1970 Datsun 240Z with aftermarket wheels

The 1970 Datsun 240Z debuted to a world very different than today. Datsun and Toyota were enjoying a budding sales success, and indeed, other Japanese makers were beginning to crowd into an expanding subcompact market that had once been the sole province of cars from Britain and the Continent…and dominated by one German marque in particular.
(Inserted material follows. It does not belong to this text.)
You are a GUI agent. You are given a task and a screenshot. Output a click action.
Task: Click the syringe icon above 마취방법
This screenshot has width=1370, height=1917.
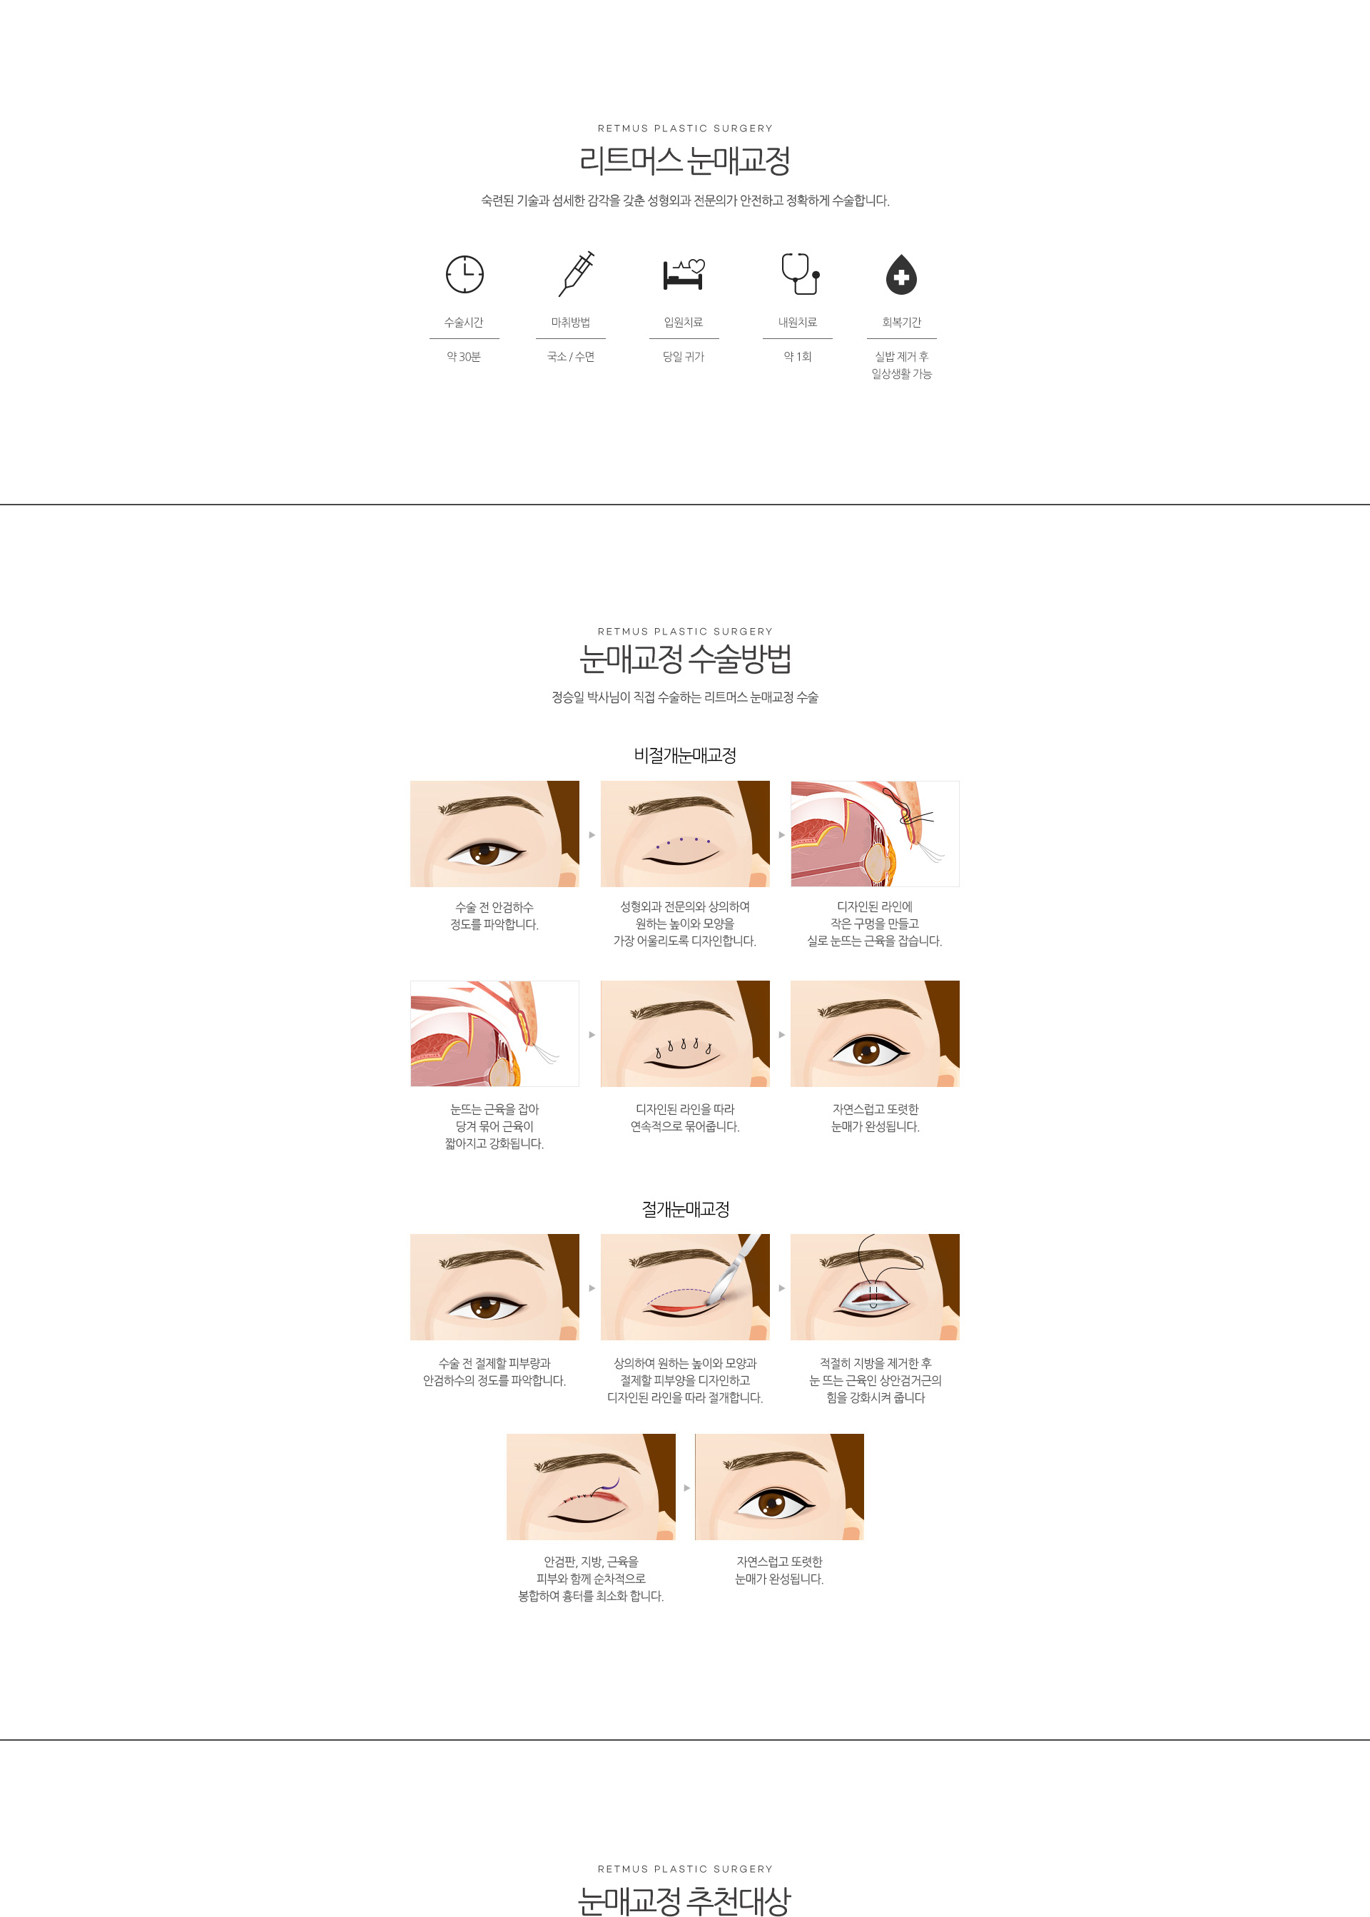coord(576,273)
But despite that and despite Bob Sharp and Pete Brock showing what could be done on the track with the Datsun 510, and despite the Sports Car Club of America national championships already garnered in Datsun roadsters, “Made in Japan” was still an epithet in 1970, a synonym for a shoddy copy of the real thing.

So it’s little wonder that the automotive world was set on its collective ear by the appearance of the Datsun 240Z. The automotive press was astounded, tripping over its typewriters describing the new sports car from Japan while enthusiasts set aside their prejudices to throw dollars at dealers to buy a Z car.

1970 Datsun 240Z nose

1970 Datsun 240Z nose, with its tiny bumpers, was extremely vulnerable to parking lot damage. (Click to enlarge)

Indeed, dealers played along, arrogantly denying a choice of color—you get what comes—adding mandatory options, especially aftermarket wheel and tire packages, along with the blatant markups (a practice later known as ADP—additional dealer profit—that drove actual sale prices from a manufacturer’s suggested $3,526 to as much as $5,500. That was almost the price of a Jaguar XK-E coupe. But the customers came, saw and bought anyway.

Although the best-selling Datsun in America was the 1600 pickup, the 240Z wasn’t the company’s first sports car. The Datsun 1600 and 2000 roadsters won races, if not the fervid loyalty afforded the likes of MG and Triumph. The roadsters were as cramped and primitive as an MGB, and developed only a modest following. Still, hedging its bets, Datsun U.S.A. sold the roadster side-by-side in 1970. But the 240Z was different from the open cars, sharing only its assembly plant and the sugar-scoop headlamps.

Even the engine was new. Rather than the U-series overhead-cam four-cylinder used in the 2.0-liter roadster, the Datsun 240Z bound for the United States got a lengthened version of the L-series aluminum-head engine used in the Datsun 510. The 2.4-liter inline six shared bore and stroke, connecting rods, bearings, valve train and a duplex change-driven camshaft with the 1.6-liter four that powered the Datsun 510. With higher compression pistons, larger intake valves, more radical cam timing and a pair of Hitachi-SU HJG 46W sidedraft carburetors, the U.S.-spec 240-Z was rated at 150 horsepower at 6000 rpm, with a 7000 rpm redline.

1970 Datsun 240Z engine

The in-line six-cylinder engine of the 1970 Datsun 240Z resided under a front-hinged hood. (Click to enlarge).

Only a four-speed manual transmission was available at first (a three-speed automatic was offered in 1971). A five-speed manual like the one in the 2000 roadster was promised, though never delivered in the 240Zs sold in America, despite the availability of that gearbox in the European and home market 240Z. With sales as hot as they were, there wasn’t much incentive for Datsun to add the costlier five-cog box in the United States, so it waited for a later model.

At a time when the live rear axle was king, the Z’s suspension was fully independent. MacPherson struts were used in front. Lower A-arms with coil-over struts in back were an improvement on the 510’s semi-trailing arm rear suspension. The Z’s solid front discs brakes and finned cast-iron rear drums were considered better than adequate in 1970.